“The sea and waves have some mercy, but the rocks have no mercy at all.”.
An exhibition of digital prints in the museum on Great Bernera. John Hodkinson and Rhea Banker, an artist from New York. Rhea’s work can be seen on her site (click here). We have textures, history and the island as common ground. The exhibition sold out, and the money raised from this has gone to benefit the museum.
My contributions to the exhibition use empty pages from old documents in the museum, together with handwritten samples from the notebook of John McLeod who collected the local lore of weather and fishing, which was beginning to be lost. I have added images which I have taken on the island, so it is takes the form of a museum curated show.
Exhibition Statement
Despite it's appearance of being robust, gnarled and knobbly it is really a bit of a wreckling of a word when it tries to convey the richness and wonder of things seen closely. Or to put it another way, the depths which a surface can possess, if looked at hard enough.
There is time, erosion, the process and passage of nature, the markings of days, years, aons. There is growth, organic and geological. There are the traces left by lives etched into the surfaces of the land. Ancient and modern. Scale, large and minute.
Then there is the world of metaphor and allusion, when the minds inescapable need to make connections meets the seemingly random jottings of nature and history on the tabula rasa of mute substance. In archaeology we need to guard against intuitive leaps, seasoning always with a pinch of salt. In art we can celebrate and enjoy them.
As a small boy I remember holding stones, twigs, all kinds of rusting objects which I had found before my eyes, turning and moving them slowly round whilst staring hard into them, learning them, and letting my imagination fly out, telling me all manner of secrets and stories about these small and insignificant things. Insignificant? not to me. I don't suppose for a minute that I was unique in doing that. Nevertheless, this great pleasure has remained with me throughout life. Wherever I am there are wonders beneath my feet.
Whilst out walking, I can't help picking up bits & pieces of evidence of where I've been.
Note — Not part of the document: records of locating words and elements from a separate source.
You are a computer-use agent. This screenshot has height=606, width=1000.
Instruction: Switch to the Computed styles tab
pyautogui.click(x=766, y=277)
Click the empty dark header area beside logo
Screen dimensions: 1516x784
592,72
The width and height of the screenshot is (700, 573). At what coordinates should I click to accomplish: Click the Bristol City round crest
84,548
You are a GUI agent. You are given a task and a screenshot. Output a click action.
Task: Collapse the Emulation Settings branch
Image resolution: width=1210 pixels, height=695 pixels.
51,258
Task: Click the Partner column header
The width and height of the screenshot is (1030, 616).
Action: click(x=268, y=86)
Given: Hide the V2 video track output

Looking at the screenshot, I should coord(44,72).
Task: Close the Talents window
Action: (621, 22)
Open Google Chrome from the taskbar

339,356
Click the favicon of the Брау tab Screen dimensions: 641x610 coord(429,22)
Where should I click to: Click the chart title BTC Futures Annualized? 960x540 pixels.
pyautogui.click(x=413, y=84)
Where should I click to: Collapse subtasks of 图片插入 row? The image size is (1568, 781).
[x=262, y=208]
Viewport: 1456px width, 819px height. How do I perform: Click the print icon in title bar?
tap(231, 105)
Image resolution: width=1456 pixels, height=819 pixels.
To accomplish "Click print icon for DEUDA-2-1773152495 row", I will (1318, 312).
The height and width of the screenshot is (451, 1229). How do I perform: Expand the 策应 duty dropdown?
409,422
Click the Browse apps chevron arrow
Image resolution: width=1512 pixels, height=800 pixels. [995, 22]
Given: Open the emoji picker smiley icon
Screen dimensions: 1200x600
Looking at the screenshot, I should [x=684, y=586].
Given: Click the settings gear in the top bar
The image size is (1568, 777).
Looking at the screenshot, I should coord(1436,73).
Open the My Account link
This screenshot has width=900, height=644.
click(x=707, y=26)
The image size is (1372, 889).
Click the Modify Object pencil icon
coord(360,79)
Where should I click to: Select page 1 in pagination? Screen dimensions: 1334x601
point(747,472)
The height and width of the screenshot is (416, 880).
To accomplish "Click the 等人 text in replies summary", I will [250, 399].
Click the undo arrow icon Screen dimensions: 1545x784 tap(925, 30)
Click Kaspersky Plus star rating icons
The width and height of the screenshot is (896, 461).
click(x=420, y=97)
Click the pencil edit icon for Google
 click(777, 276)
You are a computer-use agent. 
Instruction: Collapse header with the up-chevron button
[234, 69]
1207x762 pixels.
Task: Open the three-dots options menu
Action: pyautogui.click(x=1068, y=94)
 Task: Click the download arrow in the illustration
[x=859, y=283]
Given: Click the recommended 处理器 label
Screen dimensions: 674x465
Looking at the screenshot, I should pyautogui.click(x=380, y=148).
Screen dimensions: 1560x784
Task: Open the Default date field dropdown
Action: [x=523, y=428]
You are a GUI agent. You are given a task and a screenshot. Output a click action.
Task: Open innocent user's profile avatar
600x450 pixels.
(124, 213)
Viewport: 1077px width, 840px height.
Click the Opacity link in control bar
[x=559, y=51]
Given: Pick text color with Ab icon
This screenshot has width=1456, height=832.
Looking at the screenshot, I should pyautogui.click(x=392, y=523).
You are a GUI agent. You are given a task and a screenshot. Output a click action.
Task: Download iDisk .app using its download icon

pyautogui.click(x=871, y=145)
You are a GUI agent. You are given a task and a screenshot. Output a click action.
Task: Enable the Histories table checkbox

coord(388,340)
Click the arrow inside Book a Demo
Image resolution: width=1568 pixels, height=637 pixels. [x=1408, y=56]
This 'stuff' is charged with my memories of where I found it, and comes complete with its own history - which I can only guess. My interest is roused because something about it somehow speaks to me about my own experience. It tells me a kind of story - which I hear in my own way. I like to put these treasured objects and materials together in frames or boxes, sometimes changed & adapted, with the addition of paint, and sometimes unaltered, where the context or juxtaposition itself does the work.
When I do this, it is painting with 'stuff' - invoking the history and character of the materials themselves, letting them tell their own stories which I have recognised because they speak to me of my own experience and vision. In my 'retelling' of these stories, the viewer of course hasn't my memories of where I found them, and looks out upon the world from within their own point of view, so it is up to them to hear these stories in their own way. (But that of course, is another story...)
In recent years, a digital camera has also become a kind of digital notebook, and I must have thousands of specimens in my collection. These in turn are fodder for the creative imagination. I have been coming to Great Bernera at least annually for many years now and there is therefore a large section of images from the island, and the images in this exhibition are from the digital notebook.
The 'pages' from the digital notebook are native to Bernera too, blank papers from old books in the museum collection, and some of the texts are a tribute to the wisdom of George McLeod in preserving memories of the island, which are so easily lost. The images in these words are as wonderful to me as the textures of this precious land.